Your answer should consist of the lines below that hold the word "navigation".

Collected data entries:
>>

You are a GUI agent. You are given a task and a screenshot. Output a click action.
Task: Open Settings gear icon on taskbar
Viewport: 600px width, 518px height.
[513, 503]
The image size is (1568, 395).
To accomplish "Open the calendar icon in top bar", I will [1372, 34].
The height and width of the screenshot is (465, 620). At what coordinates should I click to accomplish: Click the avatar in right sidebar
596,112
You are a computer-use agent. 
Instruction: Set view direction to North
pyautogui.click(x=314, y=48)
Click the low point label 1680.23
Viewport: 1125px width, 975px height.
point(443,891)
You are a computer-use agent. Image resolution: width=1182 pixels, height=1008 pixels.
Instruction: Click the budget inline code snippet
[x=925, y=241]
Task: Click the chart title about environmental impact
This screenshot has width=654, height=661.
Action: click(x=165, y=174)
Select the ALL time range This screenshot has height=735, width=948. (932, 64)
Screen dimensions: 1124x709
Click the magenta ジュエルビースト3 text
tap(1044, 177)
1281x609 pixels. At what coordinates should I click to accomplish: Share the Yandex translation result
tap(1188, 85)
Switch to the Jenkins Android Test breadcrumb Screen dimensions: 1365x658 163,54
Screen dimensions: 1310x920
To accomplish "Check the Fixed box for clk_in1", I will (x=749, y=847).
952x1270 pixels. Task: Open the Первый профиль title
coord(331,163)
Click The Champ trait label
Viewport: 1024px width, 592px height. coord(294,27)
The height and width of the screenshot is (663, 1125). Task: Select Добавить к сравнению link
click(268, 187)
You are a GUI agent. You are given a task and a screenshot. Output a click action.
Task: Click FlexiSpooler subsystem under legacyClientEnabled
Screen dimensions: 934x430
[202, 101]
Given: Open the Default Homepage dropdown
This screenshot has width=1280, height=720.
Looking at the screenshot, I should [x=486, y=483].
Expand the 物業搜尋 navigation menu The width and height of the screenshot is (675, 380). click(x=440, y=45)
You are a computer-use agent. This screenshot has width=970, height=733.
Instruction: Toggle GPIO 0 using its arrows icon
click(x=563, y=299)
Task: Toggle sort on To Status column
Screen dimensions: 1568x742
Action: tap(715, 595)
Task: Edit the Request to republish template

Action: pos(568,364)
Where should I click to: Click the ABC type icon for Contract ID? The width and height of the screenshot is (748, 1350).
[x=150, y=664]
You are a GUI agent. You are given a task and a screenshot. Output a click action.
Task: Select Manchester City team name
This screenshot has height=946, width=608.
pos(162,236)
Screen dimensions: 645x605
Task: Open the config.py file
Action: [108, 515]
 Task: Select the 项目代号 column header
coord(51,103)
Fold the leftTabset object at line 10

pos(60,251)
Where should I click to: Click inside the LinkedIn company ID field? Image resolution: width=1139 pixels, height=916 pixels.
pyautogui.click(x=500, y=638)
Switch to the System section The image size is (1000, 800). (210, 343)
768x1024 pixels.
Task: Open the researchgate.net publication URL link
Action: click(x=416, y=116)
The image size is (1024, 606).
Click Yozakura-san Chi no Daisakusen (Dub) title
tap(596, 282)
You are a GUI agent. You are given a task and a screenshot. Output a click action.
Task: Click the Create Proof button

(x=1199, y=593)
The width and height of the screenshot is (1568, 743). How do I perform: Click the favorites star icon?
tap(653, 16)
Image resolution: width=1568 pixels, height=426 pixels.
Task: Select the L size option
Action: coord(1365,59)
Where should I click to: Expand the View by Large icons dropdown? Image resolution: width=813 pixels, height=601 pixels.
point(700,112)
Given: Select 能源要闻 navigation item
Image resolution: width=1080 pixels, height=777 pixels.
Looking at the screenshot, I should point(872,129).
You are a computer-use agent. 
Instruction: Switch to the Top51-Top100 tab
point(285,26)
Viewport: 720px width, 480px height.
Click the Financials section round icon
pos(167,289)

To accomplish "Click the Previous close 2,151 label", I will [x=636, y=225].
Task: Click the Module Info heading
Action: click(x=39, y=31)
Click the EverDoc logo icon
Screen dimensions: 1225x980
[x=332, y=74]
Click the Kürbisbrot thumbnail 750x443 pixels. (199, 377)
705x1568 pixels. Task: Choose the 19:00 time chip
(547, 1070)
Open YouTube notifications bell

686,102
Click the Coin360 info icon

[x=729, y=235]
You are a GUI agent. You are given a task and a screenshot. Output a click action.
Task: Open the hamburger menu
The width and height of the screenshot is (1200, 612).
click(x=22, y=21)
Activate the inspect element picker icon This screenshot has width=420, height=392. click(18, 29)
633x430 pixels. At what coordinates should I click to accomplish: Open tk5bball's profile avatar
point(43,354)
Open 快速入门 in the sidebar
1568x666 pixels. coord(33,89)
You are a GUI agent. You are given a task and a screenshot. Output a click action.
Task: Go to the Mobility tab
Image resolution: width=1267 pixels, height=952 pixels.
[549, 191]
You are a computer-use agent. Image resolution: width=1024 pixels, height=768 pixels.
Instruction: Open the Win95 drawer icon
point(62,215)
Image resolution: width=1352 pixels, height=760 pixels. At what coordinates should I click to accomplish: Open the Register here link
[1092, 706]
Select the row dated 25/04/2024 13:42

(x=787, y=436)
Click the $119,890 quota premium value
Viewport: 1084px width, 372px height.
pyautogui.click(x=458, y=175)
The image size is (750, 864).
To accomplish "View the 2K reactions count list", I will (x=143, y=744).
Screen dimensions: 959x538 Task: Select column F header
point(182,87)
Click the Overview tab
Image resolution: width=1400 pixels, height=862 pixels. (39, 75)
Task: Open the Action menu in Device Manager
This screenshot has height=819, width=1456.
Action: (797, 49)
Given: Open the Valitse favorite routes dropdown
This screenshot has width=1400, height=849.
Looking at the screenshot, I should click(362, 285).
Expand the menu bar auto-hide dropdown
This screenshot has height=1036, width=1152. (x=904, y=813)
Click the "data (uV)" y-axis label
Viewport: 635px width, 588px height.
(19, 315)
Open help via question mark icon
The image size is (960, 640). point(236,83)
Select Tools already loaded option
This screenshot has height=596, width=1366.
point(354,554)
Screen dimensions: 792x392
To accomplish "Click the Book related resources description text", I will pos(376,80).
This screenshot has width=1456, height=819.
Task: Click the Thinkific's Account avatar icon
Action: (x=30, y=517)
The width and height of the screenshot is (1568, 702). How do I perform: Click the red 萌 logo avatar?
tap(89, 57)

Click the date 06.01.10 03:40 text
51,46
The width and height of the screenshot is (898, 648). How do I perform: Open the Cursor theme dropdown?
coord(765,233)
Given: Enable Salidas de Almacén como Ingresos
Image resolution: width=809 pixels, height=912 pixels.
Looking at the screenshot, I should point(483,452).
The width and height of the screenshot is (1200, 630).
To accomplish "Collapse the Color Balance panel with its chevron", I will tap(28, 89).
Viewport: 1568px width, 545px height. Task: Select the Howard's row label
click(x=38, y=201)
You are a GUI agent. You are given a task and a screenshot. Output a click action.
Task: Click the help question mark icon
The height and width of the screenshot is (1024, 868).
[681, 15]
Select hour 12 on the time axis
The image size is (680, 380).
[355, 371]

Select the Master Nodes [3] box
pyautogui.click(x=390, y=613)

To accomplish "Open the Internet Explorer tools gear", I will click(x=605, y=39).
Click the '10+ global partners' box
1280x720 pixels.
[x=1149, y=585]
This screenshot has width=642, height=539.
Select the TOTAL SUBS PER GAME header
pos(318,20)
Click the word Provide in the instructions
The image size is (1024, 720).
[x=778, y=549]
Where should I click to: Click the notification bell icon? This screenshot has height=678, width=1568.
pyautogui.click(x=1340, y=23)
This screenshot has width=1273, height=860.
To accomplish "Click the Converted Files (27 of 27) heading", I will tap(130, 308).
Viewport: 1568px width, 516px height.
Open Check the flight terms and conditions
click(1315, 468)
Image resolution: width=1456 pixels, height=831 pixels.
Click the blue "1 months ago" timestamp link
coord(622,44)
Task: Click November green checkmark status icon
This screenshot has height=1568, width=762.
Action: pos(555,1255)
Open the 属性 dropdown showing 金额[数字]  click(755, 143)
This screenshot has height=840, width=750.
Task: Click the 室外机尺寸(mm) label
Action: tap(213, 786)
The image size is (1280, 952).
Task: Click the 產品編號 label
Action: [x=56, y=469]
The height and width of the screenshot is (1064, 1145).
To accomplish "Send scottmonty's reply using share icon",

<<

SOLVED EXERCISE
Expand the 物業搜尋 navigation menu The width and height of the screenshot is (675, 380). click(x=440, y=45)
Given: Select 能源要闻 navigation item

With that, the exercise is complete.